EXERCISE OBJECTIVE:
Please return the entries, omitting and altering nothing.

Segment Open

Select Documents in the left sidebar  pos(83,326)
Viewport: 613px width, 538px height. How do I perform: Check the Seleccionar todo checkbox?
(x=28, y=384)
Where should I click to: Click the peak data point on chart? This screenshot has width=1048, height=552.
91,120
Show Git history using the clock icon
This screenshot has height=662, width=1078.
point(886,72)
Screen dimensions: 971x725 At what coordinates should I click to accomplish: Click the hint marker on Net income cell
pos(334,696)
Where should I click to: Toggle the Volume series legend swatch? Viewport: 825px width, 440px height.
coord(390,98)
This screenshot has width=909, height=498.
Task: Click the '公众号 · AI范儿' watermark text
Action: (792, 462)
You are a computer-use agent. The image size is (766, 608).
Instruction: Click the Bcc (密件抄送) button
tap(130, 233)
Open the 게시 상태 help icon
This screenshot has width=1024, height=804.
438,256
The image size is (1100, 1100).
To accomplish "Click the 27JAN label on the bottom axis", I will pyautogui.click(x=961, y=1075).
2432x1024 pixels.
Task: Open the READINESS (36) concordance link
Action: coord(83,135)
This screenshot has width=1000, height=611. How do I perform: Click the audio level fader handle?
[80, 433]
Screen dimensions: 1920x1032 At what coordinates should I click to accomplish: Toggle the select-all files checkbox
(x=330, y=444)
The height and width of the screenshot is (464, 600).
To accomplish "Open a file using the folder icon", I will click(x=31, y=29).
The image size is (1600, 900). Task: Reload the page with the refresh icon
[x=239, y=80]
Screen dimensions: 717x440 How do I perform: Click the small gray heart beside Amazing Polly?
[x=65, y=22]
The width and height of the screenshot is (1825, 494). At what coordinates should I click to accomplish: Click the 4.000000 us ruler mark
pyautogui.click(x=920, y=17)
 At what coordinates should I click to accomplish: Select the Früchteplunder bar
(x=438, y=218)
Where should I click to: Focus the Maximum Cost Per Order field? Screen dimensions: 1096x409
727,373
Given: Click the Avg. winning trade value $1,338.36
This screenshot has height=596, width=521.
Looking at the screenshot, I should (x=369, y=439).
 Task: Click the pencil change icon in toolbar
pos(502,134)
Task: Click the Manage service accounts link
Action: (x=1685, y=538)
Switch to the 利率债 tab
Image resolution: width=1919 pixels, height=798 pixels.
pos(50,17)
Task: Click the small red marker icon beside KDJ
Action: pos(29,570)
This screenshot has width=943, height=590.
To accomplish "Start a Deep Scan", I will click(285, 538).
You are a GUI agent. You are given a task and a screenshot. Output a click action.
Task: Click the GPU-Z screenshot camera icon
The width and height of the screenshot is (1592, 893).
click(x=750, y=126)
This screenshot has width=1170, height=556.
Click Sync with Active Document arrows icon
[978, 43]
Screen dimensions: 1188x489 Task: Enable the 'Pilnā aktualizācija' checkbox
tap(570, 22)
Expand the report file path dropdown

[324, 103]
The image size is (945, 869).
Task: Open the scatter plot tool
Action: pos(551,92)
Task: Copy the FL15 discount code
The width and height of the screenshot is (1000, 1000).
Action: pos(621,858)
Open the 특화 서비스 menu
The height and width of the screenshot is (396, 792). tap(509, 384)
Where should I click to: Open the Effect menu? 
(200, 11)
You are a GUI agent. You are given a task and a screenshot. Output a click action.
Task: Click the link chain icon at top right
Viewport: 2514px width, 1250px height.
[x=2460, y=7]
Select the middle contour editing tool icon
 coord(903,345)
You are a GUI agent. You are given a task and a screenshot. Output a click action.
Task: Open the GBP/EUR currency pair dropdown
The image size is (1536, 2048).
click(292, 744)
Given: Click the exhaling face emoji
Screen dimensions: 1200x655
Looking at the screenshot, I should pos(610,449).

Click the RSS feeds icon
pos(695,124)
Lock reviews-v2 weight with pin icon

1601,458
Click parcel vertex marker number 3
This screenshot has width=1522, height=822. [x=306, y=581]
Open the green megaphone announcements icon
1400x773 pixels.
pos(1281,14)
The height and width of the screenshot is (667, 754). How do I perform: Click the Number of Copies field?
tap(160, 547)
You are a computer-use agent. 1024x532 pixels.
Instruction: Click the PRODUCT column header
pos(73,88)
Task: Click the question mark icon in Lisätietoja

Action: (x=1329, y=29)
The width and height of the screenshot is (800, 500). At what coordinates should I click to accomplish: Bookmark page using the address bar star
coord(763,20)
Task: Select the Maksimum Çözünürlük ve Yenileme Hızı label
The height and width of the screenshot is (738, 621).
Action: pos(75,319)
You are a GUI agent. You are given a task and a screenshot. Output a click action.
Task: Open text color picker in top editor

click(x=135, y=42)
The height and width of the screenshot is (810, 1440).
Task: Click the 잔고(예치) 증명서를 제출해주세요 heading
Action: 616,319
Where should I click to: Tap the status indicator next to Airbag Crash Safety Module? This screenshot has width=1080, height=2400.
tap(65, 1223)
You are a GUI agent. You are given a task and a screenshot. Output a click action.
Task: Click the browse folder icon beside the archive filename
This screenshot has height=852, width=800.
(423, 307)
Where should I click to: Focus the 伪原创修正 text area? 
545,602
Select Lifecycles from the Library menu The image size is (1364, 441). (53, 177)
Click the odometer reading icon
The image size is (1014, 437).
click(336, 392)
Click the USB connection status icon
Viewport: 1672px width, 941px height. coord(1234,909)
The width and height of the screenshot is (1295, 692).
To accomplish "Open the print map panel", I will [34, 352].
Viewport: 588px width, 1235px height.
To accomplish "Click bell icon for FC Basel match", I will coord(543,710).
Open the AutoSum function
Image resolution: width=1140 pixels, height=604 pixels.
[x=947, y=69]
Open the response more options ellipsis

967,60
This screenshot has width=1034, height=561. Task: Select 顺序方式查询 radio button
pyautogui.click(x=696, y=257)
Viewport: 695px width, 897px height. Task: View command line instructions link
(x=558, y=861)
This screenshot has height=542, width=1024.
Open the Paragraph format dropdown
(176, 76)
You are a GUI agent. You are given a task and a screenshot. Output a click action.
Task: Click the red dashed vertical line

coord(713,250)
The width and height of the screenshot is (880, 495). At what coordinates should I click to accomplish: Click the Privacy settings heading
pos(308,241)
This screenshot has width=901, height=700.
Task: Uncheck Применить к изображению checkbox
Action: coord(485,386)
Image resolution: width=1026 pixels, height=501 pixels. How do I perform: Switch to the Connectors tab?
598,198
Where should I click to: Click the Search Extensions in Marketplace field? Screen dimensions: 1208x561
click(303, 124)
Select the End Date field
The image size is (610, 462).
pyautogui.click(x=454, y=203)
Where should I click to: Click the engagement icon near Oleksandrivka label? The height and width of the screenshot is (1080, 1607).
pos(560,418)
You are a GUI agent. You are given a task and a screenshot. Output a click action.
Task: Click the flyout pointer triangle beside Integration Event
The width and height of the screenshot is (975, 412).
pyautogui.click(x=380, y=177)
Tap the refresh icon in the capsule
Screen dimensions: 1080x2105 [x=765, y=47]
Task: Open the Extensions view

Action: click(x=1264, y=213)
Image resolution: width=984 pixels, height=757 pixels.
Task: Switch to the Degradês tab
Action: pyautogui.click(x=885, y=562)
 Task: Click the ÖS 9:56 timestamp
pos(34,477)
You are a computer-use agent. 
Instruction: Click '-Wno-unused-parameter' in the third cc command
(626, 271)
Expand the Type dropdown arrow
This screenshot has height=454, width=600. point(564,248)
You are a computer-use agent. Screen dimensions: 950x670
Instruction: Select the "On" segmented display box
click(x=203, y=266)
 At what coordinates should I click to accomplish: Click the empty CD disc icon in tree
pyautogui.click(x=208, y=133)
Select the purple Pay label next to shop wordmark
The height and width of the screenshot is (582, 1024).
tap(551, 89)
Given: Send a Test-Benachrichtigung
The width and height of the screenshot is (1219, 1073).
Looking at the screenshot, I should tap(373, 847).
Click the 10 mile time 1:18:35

Segment Closed

YOUR RESPONSE:
Select Documents in the left sidebar  pos(83,326)
Viewport: 613px width, 538px height. How do I perform: Check the Seleccionar todo checkbox?
(x=28, y=384)
Where should I click to: Click the peak data point on chart? This screenshot has width=1048, height=552.
91,120
Show Git history using the clock icon
This screenshot has height=662, width=1078.
point(886,72)
Screen dimensions: 971x725 At what coordinates should I click to accomplish: Click the hint marker on Net income cell
pos(334,696)
Where should I click to: Toggle the Volume series legend swatch? Viewport: 825px width, 440px height.
coord(390,98)
This screenshot has width=909, height=498.
Task: Click the '公众号 · AI范儿' watermark text
Action: (792, 462)
You are a computer-use agent. The image size is (766, 608).
Instruction: Click the Bcc (密件抄送) button
tap(130, 233)
Open the 게시 상태 help icon
This screenshot has width=1024, height=804.
438,256
The image size is (1100, 1100).
To accomplish "Click the 27JAN label on the bottom axis", I will pyautogui.click(x=961, y=1075).
2432x1024 pixels.
Task: Open the READINESS (36) concordance link
Action: coord(83,135)
This screenshot has width=1000, height=611. How do I perform: Click the audio level fader handle?
[80, 433]
Screen dimensions: 1920x1032 At what coordinates should I click to accomplish: Toggle the select-all files checkbox
(x=330, y=444)
The height and width of the screenshot is (464, 600).
To accomplish "Open a file using the folder icon", I will click(x=31, y=29).
The image size is (1600, 900). Task: Reload the page with the refresh icon
[x=239, y=80]
Screen dimensions: 717x440 How do I perform: Click the small gray heart beside Amazing Polly?
[x=65, y=22]
The width and height of the screenshot is (1825, 494). At what coordinates should I click to accomplish: Click the 4.000000 us ruler mark
pyautogui.click(x=920, y=17)
 At what coordinates should I click to accomplish: Select the Früchteplunder bar
(x=438, y=218)
Where should I click to: Focus the Maximum Cost Per Order field? Screen dimensions: 1096x409
727,373
Given: Click the Avg. winning trade value $1,338.36
This screenshot has height=596, width=521.
Looking at the screenshot, I should (x=369, y=439).
 Task: Click the pencil change icon in toolbar
pos(502,134)
Task: Click the Manage service accounts link
Action: (x=1685, y=538)
Switch to the 利率债 tab
Image resolution: width=1919 pixels, height=798 pixels.
pos(50,17)
Task: Click the small red marker icon beside KDJ
Action: pos(29,570)
This screenshot has width=943, height=590.
To accomplish "Start a Deep Scan", I will click(285, 538).
You are a GUI agent. You are given a task and a screenshot. Output a click action.
Task: Click the GPU-Z screenshot camera icon
The width and height of the screenshot is (1592, 893).
click(x=750, y=126)
This screenshot has width=1170, height=556.
Click Sync with Active Document arrows icon
[978, 43]
Screen dimensions: 1188x489 Task: Enable the 'Pilnā aktualizācija' checkbox
tap(570, 22)
Expand the report file path dropdown

[324, 103]
The image size is (945, 869).
Task: Open the scatter plot tool
Action: pos(551,92)
Task: Copy the FL15 discount code
The width and height of the screenshot is (1000, 1000).
Action: pos(621,858)
Open the 특화 서비스 menu
The height and width of the screenshot is (396, 792). tap(509, 384)
Where should I click to: Open the Effect menu? 
(200, 11)
You are a GUI agent. You are given a task and a screenshot. Output a click action.
Task: Click the link chain icon at top right
Viewport: 2514px width, 1250px height.
[x=2460, y=7]
Select the middle contour editing tool icon
 coord(903,345)
You are a GUI agent. You are given a task and a screenshot. Output a click action.
Task: Open the GBP/EUR currency pair dropdown
The image size is (1536, 2048).
click(292, 744)
Given: Click the exhaling face emoji
Screen dimensions: 1200x655
Looking at the screenshot, I should pos(610,449).

Click the RSS feeds icon
pos(695,124)
Lock reviews-v2 weight with pin icon

1601,458
Click parcel vertex marker number 3
This screenshot has width=1522, height=822. [x=306, y=581]
Open the green megaphone announcements icon
1400x773 pixels.
pos(1281,14)
The height and width of the screenshot is (667, 754). How do I perform: Click the Number of Copies field?
tap(160, 547)
You are a computer-use agent. 1024x532 pixels.
Instruction: Click the PRODUCT column header
pos(73,88)
Task: Click the question mark icon in Lisätietoja

Action: (x=1329, y=29)
The width and height of the screenshot is (800, 500). At what coordinates should I click to accomplish: Bookmark page using the address bar star
coord(763,20)
Task: Select the Maksimum Çözünürlük ve Yenileme Hızı label
The height and width of the screenshot is (738, 621).
Action: pos(75,319)
You are a GUI agent. You are given a task and a screenshot. Output a click action.
Task: Open text color picker in top editor

click(x=135, y=42)
The height and width of the screenshot is (810, 1440).
Task: Click the 잔고(예치) 증명서를 제출해주세요 heading
Action: 616,319
Where should I click to: Tap the status indicator next to Airbag Crash Safety Module? This screenshot has width=1080, height=2400.
tap(65, 1223)
You are a GUI agent. You are given a task and a screenshot. Output a click action.
Task: Click the browse folder icon beside the archive filename
This screenshot has height=852, width=800.
(423, 307)
Where should I click to: Focus the 伪原创修正 text area? 
545,602
Select Lifecycles from the Library menu The image size is (1364, 441). (53, 177)
Click the odometer reading icon
The image size is (1014, 437).
click(336, 392)
Click the USB connection status icon
Viewport: 1672px width, 941px height. coord(1234,909)
The width and height of the screenshot is (1295, 692).
To accomplish "Open the print map panel", I will [34, 352].
Viewport: 588px width, 1235px height.
To accomplish "Click bell icon for FC Basel match", I will coord(543,710).
Open the AutoSum function
Image resolution: width=1140 pixels, height=604 pixels.
[x=947, y=69]
Open the response more options ellipsis

967,60
This screenshot has width=1034, height=561. Task: Select 顺序方式查询 radio button
pyautogui.click(x=696, y=257)
Viewport: 695px width, 897px height. Task: View command line instructions link
(x=558, y=861)
This screenshot has height=542, width=1024.
Open the Paragraph format dropdown
(176, 76)
You are a GUI agent. You are given a task and a screenshot. Output a click action.
Task: Click the red dashed vertical line

coord(713,250)
The width and height of the screenshot is (880, 495). At what coordinates should I click to accomplish: Click the Privacy settings heading
pos(308,241)
This screenshot has width=901, height=700.
Task: Uncheck Применить к изображению checkbox
Action: coord(485,386)
Image resolution: width=1026 pixels, height=501 pixels. How do I perform: Switch to the Connectors tab?
598,198
Where should I click to: Click the Search Extensions in Marketplace field? Screen dimensions: 1208x561
click(303, 124)
Select the End Date field
The image size is (610, 462).
pyautogui.click(x=454, y=203)
Where should I click to: Click the engagement icon near Oleksandrivka label? The height and width of the screenshot is (1080, 1607).
pos(560,418)
You are a GUI agent. You are given a task and a screenshot. Output a click action.
Task: Click the flyout pointer triangle beside Integration Event
The width and height of the screenshot is (975, 412).
pyautogui.click(x=380, y=177)
Tap the refresh icon in the capsule
Screen dimensions: 1080x2105 [x=765, y=47]
Task: Open the Extensions view

Action: click(x=1264, y=213)
Image resolution: width=984 pixels, height=757 pixels.
Task: Switch to the Degradês tab
Action: pyautogui.click(x=885, y=562)
 Task: Click the ÖS 9:56 timestamp
pos(34,477)
You are a computer-use agent. 
Instruction: Click '-Wno-unused-parameter' in the third cc command
(626, 271)
Expand the Type dropdown arrow
This screenshot has height=454, width=600. point(564,248)
You are a computer-use agent. Screen dimensions: 950x670
Instruction: Select the "On" segmented display box
click(x=203, y=266)
 At what coordinates should I click to accomplish: Click the empty CD disc icon in tree
pyautogui.click(x=208, y=133)
Select the purple Pay label next to shop wordmark
The height and width of the screenshot is (582, 1024).
tap(551, 89)
Given: Send a Test-Benachrichtigung
The width and height of the screenshot is (1219, 1073).
Looking at the screenshot, I should tap(373, 847).
Click the 10 mile time 1:18:35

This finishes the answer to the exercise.